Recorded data
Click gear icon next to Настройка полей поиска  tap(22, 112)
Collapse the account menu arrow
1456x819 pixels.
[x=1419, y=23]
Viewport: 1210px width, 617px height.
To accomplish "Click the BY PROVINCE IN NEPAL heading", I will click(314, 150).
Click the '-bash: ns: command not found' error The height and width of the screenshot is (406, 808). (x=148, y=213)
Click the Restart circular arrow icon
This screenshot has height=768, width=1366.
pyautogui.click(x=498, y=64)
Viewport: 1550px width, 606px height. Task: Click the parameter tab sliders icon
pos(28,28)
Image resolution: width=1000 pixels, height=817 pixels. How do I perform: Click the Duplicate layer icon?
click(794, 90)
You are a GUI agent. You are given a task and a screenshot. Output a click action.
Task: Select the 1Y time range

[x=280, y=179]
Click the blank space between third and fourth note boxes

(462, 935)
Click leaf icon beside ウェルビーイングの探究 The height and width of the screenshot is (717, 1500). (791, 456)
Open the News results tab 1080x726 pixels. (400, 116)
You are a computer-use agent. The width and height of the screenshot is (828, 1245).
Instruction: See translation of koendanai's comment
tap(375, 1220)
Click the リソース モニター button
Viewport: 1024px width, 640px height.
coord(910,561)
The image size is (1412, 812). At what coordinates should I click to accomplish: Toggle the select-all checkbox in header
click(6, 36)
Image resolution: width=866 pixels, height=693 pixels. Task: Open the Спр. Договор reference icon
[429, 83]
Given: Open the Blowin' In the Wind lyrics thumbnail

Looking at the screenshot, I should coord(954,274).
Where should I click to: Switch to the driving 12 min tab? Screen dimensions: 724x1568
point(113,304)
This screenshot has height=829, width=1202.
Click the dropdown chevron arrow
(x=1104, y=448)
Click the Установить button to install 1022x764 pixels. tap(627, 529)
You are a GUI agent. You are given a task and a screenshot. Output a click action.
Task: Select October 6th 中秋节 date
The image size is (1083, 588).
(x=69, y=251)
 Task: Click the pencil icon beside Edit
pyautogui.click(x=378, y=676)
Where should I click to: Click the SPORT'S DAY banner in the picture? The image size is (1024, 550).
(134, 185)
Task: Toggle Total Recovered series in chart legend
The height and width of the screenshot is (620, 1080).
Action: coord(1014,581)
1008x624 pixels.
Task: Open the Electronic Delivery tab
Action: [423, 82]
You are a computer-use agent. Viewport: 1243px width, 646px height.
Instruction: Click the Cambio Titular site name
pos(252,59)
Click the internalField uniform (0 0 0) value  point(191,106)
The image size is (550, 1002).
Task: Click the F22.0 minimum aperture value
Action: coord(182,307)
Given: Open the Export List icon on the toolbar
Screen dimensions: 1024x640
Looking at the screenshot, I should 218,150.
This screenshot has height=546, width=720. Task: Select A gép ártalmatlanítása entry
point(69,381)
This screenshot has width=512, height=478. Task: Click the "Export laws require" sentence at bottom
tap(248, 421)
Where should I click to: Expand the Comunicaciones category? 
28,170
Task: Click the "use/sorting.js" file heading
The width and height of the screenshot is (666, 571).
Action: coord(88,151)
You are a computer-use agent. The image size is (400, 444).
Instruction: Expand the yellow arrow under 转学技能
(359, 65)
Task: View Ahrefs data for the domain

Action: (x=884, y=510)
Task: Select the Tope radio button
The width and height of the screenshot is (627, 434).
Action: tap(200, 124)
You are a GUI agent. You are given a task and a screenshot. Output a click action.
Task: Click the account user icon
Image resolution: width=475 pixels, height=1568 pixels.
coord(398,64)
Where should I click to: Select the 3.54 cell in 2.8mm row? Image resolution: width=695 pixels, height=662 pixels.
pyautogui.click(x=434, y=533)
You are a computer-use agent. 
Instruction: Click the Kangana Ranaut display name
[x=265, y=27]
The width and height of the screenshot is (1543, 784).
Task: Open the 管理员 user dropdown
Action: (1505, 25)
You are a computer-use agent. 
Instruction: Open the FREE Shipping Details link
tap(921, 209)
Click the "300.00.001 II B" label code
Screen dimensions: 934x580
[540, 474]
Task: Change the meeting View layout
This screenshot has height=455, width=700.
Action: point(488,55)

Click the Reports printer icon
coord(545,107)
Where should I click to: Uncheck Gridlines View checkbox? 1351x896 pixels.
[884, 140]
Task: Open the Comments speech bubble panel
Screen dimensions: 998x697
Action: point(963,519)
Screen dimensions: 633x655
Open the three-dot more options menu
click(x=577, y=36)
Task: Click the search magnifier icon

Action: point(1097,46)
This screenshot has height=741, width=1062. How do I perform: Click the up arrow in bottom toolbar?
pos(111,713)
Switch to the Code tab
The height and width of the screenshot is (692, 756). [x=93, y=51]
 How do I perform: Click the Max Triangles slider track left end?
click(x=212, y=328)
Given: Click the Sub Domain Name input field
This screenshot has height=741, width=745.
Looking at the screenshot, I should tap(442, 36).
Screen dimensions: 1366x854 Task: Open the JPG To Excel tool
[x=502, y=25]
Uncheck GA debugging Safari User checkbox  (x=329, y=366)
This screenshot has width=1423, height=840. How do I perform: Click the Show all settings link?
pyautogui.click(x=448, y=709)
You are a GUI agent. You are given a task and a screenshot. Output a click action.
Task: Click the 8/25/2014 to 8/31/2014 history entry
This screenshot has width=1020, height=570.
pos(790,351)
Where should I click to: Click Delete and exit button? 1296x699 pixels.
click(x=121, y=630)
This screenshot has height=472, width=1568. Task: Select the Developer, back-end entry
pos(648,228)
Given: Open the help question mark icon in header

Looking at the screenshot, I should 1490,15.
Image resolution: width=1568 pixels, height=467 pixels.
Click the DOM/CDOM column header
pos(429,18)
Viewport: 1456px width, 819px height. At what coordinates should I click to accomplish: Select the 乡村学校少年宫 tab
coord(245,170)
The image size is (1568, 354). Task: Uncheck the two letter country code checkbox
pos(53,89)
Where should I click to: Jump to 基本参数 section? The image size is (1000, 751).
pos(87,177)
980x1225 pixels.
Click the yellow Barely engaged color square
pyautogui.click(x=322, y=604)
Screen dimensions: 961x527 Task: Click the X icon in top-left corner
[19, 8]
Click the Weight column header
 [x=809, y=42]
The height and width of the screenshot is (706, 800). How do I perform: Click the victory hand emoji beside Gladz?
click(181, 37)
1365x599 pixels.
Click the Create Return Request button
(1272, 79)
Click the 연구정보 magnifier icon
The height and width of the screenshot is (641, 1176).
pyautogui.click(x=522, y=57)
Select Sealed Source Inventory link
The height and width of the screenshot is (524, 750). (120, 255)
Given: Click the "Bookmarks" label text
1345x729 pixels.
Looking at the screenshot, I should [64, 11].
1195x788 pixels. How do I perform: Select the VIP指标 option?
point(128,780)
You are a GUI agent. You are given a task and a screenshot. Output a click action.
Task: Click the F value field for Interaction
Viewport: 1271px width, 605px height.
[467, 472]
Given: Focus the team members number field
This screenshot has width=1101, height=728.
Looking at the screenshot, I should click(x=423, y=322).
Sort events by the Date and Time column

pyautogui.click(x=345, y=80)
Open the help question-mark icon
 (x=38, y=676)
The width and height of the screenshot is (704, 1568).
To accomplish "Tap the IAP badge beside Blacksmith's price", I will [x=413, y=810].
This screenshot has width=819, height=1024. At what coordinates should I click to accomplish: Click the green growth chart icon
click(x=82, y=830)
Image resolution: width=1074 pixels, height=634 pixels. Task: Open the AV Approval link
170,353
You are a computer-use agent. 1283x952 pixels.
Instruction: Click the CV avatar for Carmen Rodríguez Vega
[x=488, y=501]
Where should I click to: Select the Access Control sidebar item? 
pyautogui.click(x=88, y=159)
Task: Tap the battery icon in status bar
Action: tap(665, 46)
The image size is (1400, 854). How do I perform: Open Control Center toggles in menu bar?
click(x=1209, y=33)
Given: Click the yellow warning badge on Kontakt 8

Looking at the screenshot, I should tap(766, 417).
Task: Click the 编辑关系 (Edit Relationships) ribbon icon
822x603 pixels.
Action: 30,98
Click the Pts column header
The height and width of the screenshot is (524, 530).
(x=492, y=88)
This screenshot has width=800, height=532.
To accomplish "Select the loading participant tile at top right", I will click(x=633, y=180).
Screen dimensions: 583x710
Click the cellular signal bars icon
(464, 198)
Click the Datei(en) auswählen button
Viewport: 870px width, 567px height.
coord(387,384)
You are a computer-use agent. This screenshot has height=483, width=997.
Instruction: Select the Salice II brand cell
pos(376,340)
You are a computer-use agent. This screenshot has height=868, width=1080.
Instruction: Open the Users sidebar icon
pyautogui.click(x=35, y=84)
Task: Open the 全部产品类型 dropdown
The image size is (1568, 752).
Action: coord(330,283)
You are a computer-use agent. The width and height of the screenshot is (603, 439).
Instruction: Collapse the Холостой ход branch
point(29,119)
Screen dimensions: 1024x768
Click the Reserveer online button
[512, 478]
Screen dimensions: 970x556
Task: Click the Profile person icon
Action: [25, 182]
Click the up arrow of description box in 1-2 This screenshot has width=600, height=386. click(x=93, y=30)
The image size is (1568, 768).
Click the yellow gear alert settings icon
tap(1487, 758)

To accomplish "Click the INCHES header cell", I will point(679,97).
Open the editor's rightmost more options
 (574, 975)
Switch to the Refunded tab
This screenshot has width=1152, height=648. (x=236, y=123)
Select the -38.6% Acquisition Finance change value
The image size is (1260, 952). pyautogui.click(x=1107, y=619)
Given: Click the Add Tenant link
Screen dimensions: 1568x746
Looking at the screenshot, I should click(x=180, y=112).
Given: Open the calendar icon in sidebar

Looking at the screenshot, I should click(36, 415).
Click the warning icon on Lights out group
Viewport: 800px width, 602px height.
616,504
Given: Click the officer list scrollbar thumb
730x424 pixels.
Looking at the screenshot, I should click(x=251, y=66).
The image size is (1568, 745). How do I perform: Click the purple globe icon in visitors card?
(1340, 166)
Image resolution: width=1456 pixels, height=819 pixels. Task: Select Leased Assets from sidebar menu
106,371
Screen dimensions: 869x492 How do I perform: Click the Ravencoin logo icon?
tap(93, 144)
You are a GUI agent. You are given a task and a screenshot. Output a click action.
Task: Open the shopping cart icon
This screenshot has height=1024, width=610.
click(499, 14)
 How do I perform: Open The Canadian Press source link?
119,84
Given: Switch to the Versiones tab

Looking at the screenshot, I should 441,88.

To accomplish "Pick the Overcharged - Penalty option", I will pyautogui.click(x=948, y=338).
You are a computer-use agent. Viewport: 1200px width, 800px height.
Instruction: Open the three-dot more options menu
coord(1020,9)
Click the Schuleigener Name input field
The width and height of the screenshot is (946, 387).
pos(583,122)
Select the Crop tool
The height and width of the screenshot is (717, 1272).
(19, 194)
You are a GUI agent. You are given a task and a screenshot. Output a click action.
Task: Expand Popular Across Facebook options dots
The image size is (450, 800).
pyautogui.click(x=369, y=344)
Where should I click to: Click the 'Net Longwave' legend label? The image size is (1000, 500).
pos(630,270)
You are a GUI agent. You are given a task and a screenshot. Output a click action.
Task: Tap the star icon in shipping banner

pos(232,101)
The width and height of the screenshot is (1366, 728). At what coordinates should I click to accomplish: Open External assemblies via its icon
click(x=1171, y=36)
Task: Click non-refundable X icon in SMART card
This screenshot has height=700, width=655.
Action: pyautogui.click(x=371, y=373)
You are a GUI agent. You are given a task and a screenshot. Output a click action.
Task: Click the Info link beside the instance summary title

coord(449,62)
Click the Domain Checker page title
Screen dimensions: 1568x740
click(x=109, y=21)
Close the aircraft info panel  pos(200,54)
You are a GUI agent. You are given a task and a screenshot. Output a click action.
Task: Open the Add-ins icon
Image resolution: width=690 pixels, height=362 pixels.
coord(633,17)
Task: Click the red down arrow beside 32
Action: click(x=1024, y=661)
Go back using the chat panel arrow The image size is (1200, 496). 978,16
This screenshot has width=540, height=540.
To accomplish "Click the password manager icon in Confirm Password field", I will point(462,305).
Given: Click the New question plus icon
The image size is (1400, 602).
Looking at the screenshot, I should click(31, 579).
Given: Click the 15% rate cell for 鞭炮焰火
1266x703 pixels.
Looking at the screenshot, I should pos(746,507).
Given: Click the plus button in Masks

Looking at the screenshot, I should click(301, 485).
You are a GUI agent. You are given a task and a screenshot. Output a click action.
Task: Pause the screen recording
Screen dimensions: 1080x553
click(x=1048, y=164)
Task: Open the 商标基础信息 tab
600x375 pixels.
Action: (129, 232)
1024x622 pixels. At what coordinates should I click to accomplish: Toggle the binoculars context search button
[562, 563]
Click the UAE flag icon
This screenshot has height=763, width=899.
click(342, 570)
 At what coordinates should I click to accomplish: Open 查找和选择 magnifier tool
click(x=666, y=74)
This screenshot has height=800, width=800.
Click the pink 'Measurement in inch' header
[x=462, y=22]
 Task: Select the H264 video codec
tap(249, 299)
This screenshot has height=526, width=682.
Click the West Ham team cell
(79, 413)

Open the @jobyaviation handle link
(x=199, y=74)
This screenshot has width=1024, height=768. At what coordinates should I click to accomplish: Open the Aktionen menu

§ **EXERCISE INSTRUCTIONS**: Write out the records above exactly, from the opening line to the line with "Click the Установить", including both, with nothing added.

§ **EXERCISE ANSWER**:
Click gear icon next to Настройка полей поиска  tap(22, 112)
Collapse the account menu arrow
1456x819 pixels.
[x=1419, y=23]
Viewport: 1210px width, 617px height.
To accomplish "Click the BY PROVINCE IN NEPAL heading", I will click(314, 150).
Click the '-bash: ns: command not found' error The height and width of the screenshot is (406, 808). (x=148, y=213)
Click the Restart circular arrow icon
This screenshot has height=768, width=1366.
pyautogui.click(x=498, y=64)
Viewport: 1550px width, 606px height. Task: Click the parameter tab sliders icon
pos(28,28)
Image resolution: width=1000 pixels, height=817 pixels. How do I perform: Click the Duplicate layer icon?
click(794, 90)
You are a GUI agent. You are given a task and a screenshot. Output a click action.
Task: Select the 1Y time range

[x=280, y=179]
Click the blank space between third and fourth note boxes

(462, 935)
Click leaf icon beside ウェルビーイングの探究 The height and width of the screenshot is (717, 1500). (791, 456)
Open the News results tab 1080x726 pixels. (400, 116)
You are a computer-use agent. The width and height of the screenshot is (828, 1245).
Instruction: See translation of koendanai's comment
tap(375, 1220)
Click the リソース モニター button
Viewport: 1024px width, 640px height.
coord(910,561)
The image size is (1412, 812). At what coordinates should I click to accomplish: Toggle the select-all checkbox in header
click(6, 36)
Image resolution: width=866 pixels, height=693 pixels. Task: Open the Спр. Договор reference icon
[429, 83]
Given: Open the Blowin' In the Wind lyrics thumbnail

Looking at the screenshot, I should coord(954,274).
Where should I click to: Switch to the driving 12 min tab? Screen dimensions: 724x1568
point(113,304)
This screenshot has height=829, width=1202.
Click the dropdown chevron arrow
(x=1104, y=448)
Click the Установить button to install 1022x764 pixels. tap(627, 529)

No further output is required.